§ Task instructions
Scan the records below for the line containing "Click part number 52 near the fitting" and the line containing "You are a computer-use agent. Screen dimensions: 1568x773". Copy both, plus every line between, exactly.

§ Information given

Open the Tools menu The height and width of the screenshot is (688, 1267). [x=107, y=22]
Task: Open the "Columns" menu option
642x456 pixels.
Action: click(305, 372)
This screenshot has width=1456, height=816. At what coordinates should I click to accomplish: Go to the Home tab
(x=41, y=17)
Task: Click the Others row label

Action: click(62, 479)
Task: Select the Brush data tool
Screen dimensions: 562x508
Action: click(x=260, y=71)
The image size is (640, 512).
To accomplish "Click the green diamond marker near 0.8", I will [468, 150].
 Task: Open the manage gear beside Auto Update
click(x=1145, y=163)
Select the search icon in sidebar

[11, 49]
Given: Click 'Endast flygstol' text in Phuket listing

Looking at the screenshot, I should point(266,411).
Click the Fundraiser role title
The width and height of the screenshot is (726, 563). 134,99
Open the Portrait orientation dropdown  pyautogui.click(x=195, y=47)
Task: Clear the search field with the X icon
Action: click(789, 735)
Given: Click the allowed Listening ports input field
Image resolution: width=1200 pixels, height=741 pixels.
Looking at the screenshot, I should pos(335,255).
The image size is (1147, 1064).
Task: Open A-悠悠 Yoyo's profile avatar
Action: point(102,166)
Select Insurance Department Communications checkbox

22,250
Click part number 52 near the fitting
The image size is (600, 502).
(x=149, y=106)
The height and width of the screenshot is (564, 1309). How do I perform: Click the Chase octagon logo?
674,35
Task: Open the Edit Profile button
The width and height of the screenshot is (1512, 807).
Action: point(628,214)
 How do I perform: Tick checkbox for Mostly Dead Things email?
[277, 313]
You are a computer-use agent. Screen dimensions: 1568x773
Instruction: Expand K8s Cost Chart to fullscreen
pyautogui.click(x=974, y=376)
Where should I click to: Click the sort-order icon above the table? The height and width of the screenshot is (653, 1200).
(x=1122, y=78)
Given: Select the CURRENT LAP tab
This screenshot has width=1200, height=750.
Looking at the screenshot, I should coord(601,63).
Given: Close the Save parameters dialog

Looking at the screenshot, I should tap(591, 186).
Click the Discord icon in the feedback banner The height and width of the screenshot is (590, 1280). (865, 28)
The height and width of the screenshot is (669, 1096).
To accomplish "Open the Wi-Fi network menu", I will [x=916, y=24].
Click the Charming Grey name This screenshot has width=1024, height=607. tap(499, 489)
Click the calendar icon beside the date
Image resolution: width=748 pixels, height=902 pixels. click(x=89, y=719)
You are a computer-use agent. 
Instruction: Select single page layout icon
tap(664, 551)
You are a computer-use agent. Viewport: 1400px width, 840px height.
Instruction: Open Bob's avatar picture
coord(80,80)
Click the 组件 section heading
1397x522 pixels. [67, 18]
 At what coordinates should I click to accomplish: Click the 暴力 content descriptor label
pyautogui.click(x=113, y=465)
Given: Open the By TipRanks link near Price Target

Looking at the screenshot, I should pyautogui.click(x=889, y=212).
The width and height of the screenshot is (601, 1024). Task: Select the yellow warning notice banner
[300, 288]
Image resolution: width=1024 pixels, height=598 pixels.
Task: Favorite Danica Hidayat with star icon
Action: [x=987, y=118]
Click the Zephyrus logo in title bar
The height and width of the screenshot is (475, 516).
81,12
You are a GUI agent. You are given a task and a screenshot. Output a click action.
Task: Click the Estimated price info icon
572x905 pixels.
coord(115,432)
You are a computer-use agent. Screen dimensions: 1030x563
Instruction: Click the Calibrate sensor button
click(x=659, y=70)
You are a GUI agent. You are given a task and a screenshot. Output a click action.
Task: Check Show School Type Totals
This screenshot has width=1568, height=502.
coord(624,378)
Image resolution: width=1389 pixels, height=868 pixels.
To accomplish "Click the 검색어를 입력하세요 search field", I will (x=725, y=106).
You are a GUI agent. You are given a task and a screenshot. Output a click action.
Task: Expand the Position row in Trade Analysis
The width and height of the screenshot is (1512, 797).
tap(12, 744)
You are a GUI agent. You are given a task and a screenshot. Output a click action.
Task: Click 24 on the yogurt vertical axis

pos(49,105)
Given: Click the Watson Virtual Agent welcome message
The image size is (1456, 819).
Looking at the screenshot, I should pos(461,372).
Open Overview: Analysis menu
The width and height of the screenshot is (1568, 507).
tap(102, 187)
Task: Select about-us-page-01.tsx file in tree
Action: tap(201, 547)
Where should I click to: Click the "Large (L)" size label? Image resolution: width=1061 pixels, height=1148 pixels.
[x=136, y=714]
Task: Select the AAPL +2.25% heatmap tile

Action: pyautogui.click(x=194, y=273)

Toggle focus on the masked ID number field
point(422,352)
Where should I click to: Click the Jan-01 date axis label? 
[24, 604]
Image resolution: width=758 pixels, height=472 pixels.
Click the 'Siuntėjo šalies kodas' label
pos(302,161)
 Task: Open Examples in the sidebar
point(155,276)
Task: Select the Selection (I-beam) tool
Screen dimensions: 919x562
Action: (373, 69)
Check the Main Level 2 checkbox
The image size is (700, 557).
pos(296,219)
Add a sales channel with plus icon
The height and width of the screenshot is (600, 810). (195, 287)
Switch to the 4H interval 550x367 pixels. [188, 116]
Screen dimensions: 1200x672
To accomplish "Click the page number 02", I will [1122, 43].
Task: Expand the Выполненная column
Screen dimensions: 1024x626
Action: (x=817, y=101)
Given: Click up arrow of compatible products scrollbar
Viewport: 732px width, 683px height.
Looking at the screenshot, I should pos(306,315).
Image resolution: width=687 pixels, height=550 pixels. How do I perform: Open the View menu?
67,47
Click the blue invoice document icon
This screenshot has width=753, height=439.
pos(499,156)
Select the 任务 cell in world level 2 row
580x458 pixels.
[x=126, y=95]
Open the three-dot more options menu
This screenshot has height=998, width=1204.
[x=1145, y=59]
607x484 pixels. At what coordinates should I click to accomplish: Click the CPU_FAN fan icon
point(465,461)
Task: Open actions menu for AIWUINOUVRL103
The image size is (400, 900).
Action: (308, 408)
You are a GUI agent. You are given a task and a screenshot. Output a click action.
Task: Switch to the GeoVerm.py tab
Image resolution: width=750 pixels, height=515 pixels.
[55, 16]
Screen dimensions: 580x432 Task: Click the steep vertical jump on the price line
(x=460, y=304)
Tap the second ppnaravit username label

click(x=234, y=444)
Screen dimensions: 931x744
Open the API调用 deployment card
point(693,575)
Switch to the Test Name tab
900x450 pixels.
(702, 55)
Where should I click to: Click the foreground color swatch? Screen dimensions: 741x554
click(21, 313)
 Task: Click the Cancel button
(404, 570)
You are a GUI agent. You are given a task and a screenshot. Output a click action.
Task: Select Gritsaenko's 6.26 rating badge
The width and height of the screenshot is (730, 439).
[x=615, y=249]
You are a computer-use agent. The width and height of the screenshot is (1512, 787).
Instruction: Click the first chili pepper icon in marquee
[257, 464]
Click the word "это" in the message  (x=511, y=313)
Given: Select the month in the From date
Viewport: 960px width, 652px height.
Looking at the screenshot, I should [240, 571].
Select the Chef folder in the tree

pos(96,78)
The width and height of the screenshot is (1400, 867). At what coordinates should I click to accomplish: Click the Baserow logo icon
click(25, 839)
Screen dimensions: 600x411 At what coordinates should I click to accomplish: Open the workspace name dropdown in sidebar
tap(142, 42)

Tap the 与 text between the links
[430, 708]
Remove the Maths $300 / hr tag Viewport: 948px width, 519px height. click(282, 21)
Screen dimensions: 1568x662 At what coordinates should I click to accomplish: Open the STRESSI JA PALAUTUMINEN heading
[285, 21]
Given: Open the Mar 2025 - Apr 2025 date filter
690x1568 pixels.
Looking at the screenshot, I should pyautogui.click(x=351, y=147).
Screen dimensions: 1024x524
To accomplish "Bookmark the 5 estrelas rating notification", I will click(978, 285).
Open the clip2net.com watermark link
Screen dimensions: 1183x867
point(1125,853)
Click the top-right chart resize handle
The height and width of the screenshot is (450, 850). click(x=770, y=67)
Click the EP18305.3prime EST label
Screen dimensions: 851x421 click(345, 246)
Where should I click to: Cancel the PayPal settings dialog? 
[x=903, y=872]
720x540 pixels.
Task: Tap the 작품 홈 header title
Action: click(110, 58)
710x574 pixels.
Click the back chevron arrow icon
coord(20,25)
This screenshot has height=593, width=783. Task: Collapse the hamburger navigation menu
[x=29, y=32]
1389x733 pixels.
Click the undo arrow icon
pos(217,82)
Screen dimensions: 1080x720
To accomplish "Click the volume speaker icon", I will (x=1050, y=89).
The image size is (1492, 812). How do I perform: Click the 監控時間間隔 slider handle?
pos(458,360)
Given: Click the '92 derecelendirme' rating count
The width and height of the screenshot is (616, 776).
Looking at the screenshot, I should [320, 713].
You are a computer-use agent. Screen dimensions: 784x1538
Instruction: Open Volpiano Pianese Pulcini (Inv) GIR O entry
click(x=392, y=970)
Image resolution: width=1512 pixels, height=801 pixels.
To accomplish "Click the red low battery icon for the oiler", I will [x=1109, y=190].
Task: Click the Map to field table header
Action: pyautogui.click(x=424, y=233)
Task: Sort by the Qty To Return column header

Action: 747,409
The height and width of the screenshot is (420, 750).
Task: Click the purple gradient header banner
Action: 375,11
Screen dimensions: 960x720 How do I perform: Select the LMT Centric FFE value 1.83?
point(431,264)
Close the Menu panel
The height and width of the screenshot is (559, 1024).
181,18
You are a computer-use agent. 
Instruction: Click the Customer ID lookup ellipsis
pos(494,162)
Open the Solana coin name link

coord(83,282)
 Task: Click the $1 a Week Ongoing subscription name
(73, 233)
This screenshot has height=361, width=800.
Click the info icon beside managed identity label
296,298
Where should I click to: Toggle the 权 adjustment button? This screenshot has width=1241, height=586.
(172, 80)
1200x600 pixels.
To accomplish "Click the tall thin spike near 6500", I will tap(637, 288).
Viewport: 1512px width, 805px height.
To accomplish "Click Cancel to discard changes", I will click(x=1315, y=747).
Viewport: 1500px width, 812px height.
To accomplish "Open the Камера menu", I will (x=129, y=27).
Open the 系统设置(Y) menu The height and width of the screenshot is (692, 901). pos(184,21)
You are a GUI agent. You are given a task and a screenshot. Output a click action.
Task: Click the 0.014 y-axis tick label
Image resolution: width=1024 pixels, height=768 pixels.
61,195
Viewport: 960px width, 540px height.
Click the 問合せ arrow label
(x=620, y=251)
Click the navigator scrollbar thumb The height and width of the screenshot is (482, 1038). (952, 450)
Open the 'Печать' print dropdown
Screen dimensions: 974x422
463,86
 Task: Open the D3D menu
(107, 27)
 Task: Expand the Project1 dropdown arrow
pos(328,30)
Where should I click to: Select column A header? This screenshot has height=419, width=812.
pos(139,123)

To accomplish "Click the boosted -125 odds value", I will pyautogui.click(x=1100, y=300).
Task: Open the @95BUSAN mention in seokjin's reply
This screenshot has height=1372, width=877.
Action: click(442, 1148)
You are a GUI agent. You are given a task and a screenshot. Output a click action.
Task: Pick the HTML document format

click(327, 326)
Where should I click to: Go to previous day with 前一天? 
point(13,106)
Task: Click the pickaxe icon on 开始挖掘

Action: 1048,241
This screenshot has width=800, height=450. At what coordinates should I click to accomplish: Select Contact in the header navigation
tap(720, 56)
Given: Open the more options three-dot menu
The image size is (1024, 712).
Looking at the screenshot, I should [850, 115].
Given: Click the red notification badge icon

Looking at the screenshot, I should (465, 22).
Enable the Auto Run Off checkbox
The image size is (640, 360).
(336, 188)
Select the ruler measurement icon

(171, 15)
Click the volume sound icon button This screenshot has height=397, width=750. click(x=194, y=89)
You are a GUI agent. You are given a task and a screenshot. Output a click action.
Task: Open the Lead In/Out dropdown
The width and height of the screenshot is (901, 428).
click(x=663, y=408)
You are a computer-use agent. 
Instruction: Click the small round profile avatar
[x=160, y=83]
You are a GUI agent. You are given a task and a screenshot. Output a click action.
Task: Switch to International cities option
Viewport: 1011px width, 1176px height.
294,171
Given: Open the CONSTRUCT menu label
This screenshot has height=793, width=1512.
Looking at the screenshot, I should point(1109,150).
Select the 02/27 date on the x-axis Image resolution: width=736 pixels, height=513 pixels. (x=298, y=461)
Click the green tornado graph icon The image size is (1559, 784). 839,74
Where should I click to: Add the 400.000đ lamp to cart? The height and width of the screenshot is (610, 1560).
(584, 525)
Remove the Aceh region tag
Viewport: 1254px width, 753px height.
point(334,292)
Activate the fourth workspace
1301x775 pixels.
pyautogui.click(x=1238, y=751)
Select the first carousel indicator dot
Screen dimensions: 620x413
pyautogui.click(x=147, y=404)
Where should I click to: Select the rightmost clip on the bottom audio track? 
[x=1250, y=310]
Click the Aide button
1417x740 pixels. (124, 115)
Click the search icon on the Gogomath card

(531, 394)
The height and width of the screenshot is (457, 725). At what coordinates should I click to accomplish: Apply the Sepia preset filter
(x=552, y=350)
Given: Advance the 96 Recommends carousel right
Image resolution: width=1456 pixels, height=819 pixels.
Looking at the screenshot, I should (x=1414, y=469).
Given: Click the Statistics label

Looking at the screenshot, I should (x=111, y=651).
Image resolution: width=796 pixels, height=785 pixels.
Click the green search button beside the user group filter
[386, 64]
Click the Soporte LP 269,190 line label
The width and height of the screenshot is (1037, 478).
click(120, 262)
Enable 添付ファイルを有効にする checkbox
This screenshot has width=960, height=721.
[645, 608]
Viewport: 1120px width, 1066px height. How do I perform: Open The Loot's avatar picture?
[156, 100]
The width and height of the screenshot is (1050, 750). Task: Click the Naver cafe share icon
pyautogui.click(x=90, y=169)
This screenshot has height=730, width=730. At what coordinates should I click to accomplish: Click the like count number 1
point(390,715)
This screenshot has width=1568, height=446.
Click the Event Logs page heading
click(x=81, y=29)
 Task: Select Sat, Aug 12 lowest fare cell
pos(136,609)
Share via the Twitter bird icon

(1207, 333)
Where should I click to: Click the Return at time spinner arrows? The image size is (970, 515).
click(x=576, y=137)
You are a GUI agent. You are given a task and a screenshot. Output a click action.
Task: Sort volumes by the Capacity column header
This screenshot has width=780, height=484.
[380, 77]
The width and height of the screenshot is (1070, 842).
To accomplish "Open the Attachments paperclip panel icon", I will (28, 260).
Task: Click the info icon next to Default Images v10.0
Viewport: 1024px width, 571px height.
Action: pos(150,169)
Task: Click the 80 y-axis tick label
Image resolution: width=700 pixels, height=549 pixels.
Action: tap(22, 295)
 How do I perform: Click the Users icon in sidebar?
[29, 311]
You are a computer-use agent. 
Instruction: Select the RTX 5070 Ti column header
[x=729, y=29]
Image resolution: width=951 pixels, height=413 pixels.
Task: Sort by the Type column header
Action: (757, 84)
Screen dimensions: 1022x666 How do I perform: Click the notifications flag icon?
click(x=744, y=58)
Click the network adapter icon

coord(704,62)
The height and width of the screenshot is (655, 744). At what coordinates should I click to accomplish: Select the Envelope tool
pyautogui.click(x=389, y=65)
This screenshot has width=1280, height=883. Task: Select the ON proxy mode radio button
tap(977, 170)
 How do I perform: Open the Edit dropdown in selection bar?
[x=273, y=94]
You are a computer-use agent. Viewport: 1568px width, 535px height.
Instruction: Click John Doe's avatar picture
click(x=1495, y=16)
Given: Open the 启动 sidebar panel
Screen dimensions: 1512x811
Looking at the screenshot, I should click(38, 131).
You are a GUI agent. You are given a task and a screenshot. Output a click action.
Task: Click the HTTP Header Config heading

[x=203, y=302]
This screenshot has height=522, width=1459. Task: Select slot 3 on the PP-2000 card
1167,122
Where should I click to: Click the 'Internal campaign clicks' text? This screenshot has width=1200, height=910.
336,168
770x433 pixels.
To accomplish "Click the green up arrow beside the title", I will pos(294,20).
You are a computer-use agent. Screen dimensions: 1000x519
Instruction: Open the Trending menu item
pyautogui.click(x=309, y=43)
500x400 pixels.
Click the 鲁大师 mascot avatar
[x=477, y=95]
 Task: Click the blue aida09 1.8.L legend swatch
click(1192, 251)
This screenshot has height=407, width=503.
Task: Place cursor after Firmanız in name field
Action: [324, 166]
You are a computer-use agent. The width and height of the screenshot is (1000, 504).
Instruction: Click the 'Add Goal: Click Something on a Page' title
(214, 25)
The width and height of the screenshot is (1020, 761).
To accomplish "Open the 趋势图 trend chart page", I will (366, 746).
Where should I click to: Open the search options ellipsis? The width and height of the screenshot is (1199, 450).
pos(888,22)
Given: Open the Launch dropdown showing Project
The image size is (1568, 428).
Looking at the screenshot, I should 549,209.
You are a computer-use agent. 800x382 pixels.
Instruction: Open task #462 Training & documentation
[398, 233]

§ Exercise response
Click part number 52 near the fitting
The image size is (600, 502).
(x=149, y=106)
The height and width of the screenshot is (564, 1309). How do I perform: Click the Chase octagon logo?
674,35
Task: Open the Edit Profile button
The width and height of the screenshot is (1512, 807).
Action: point(628,214)
 How do I perform: Tick checkbox for Mostly Dead Things email?
[277, 313]
You are a computer-use agent. Screen dimensions: 1568x773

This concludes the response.